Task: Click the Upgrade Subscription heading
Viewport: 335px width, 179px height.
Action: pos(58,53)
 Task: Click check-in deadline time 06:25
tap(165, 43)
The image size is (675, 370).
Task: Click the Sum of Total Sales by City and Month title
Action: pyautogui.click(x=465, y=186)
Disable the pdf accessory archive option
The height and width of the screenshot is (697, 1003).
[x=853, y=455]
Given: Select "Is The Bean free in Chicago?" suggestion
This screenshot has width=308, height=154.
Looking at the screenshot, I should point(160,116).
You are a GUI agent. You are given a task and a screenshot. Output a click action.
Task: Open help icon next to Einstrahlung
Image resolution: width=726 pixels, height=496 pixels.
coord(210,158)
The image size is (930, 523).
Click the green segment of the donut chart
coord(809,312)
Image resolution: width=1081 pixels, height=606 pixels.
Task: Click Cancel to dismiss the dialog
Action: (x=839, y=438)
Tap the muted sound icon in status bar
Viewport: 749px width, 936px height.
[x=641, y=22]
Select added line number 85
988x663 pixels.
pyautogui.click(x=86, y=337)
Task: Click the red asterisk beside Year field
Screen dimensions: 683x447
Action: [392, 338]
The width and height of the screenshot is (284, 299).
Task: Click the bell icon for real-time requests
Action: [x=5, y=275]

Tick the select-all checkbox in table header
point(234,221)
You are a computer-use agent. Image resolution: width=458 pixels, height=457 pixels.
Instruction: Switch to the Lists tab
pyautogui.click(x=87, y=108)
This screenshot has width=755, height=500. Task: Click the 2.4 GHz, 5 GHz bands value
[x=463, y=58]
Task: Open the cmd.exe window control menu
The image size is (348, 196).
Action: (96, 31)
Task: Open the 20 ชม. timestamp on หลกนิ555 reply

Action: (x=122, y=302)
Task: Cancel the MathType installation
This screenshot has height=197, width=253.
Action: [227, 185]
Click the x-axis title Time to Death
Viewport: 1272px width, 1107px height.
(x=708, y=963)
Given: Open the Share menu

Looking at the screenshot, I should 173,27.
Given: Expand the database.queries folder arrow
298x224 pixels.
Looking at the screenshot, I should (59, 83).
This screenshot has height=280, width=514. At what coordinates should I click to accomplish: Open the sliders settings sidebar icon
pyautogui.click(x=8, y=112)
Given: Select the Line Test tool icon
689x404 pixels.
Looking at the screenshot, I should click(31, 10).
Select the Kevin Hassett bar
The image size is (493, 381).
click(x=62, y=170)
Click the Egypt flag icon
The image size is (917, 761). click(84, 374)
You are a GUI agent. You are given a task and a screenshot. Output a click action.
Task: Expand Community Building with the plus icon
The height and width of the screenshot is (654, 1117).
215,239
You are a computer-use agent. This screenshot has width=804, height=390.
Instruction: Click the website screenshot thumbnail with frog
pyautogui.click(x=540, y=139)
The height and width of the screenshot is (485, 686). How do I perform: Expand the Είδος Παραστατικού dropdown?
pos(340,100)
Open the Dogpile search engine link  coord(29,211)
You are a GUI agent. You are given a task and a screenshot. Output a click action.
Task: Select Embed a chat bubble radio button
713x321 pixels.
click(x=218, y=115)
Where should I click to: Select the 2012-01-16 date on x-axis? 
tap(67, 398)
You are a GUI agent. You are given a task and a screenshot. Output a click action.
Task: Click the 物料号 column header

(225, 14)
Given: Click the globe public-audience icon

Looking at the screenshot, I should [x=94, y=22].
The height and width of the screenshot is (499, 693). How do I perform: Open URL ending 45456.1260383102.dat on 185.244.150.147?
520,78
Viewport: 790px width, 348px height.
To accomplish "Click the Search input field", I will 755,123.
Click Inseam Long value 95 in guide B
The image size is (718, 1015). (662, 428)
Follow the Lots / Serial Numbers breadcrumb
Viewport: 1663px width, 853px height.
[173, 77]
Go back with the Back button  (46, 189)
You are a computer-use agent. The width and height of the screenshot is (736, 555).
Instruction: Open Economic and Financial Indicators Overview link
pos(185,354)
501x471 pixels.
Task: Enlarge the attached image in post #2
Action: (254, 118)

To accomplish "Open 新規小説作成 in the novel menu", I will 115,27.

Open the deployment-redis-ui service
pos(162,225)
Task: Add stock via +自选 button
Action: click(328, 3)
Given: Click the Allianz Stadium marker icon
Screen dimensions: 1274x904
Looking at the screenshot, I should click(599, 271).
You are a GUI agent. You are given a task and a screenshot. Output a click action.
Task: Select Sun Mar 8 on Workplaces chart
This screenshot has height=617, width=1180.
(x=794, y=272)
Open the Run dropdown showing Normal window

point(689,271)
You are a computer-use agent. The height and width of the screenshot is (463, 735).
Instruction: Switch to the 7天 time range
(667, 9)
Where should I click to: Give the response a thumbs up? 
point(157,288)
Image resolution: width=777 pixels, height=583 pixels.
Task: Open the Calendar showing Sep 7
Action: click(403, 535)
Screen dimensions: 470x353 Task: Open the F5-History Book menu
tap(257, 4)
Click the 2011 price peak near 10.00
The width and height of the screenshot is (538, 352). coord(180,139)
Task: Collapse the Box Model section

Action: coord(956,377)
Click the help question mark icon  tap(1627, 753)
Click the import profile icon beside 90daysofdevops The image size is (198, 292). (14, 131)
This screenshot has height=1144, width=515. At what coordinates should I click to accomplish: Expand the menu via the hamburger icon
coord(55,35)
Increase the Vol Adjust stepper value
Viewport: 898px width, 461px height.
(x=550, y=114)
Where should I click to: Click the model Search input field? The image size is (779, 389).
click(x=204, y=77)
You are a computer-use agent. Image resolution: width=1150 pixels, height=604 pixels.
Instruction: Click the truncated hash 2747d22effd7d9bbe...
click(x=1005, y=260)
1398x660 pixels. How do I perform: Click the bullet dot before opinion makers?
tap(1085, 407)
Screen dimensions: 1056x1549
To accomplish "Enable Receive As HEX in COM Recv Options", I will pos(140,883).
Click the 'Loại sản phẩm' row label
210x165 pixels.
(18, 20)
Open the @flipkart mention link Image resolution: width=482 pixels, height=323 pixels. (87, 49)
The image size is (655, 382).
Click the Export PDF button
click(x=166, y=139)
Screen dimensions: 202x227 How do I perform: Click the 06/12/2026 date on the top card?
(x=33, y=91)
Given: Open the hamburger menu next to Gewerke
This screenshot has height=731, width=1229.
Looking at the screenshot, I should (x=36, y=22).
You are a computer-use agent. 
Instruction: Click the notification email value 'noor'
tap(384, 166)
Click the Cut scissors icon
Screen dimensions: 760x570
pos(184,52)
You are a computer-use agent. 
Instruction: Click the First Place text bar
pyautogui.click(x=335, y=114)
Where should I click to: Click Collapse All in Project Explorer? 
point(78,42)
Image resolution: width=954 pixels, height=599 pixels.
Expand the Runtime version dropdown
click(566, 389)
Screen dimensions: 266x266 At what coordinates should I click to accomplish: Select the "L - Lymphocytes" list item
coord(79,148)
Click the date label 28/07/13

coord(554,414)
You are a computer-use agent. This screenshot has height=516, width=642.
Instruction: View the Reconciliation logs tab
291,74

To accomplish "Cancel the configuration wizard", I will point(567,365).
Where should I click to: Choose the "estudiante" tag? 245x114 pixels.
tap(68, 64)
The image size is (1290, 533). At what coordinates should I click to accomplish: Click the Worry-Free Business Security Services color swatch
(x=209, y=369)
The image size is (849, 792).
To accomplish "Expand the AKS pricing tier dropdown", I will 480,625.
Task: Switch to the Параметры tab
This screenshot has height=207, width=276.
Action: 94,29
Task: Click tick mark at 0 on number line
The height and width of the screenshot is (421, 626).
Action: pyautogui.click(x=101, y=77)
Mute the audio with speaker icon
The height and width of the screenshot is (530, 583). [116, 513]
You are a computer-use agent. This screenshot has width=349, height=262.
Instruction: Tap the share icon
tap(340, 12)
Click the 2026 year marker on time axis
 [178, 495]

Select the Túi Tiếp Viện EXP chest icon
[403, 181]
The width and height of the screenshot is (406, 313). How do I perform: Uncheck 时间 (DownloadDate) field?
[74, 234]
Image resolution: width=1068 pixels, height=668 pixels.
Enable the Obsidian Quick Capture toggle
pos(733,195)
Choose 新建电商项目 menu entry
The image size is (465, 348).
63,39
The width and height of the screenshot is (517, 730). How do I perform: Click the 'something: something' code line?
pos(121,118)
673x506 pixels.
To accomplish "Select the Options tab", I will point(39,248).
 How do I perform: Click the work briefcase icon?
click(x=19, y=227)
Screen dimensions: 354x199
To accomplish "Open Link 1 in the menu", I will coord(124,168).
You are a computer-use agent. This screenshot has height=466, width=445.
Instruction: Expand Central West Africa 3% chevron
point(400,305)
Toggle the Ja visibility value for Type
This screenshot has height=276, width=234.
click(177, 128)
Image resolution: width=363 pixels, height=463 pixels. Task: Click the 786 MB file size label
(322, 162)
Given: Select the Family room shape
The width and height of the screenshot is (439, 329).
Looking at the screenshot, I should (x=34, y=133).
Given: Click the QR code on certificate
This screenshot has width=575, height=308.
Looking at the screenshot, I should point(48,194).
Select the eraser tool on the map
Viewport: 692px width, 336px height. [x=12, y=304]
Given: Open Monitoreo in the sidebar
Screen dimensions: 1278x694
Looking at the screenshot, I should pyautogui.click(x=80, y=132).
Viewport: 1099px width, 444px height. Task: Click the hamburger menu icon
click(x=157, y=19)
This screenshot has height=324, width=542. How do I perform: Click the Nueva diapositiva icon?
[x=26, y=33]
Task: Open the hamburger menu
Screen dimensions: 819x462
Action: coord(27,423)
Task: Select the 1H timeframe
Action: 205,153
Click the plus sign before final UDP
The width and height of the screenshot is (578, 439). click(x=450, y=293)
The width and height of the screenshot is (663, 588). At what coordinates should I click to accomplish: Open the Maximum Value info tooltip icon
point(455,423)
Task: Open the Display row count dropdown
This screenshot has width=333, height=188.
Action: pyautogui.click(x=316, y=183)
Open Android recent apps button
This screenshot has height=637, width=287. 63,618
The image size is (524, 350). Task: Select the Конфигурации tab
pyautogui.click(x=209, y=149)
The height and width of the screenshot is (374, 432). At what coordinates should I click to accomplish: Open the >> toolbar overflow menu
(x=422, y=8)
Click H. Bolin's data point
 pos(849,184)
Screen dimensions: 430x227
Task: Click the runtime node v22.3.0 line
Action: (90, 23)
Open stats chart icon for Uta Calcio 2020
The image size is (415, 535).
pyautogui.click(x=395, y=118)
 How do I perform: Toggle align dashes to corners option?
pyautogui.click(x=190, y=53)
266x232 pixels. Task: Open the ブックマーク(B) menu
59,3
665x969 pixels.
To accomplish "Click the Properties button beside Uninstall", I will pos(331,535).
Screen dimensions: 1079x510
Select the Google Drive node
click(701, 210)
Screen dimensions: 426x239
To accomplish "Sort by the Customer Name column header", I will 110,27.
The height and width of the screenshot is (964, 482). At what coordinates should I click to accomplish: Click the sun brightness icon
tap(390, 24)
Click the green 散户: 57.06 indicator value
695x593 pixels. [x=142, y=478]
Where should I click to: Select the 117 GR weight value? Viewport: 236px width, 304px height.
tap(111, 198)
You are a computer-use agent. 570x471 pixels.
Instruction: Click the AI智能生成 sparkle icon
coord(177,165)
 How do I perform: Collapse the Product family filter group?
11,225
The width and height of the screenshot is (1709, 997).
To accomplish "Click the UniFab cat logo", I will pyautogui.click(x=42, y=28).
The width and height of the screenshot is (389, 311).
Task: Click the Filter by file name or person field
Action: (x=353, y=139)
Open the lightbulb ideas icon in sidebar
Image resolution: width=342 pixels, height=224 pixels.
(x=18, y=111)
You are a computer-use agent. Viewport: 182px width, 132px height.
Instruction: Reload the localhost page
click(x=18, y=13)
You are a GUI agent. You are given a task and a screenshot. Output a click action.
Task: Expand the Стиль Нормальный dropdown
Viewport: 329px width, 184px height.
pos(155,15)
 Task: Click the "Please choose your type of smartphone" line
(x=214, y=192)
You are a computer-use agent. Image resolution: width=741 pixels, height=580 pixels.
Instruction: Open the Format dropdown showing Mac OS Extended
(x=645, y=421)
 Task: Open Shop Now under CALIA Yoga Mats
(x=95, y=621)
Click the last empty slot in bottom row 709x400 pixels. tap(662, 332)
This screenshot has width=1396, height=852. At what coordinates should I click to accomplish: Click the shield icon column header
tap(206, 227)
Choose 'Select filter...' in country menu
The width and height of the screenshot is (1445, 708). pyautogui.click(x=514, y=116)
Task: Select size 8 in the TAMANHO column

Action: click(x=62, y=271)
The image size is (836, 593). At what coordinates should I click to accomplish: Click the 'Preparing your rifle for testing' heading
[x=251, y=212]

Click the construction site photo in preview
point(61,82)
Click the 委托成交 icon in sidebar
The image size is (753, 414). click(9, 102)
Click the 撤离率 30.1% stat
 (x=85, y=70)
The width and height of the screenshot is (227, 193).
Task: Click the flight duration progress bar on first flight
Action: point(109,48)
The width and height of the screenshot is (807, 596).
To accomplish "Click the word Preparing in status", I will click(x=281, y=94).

### Your goal
Give an exact copy of the lines above from the line with "Click the 2011 price peak near 10.00" up to and including the line with "Click the import", and leave everything else out.

### Expected answer
Click the 2011 price peak near 10.00
The width and height of the screenshot is (538, 352). coord(180,139)
Task: Collapse the Box Model section

Action: coord(956,377)
Click the help question mark icon  tap(1627, 753)
Click the import profile icon beside 90daysofdevops The image size is (198, 292). (14, 131)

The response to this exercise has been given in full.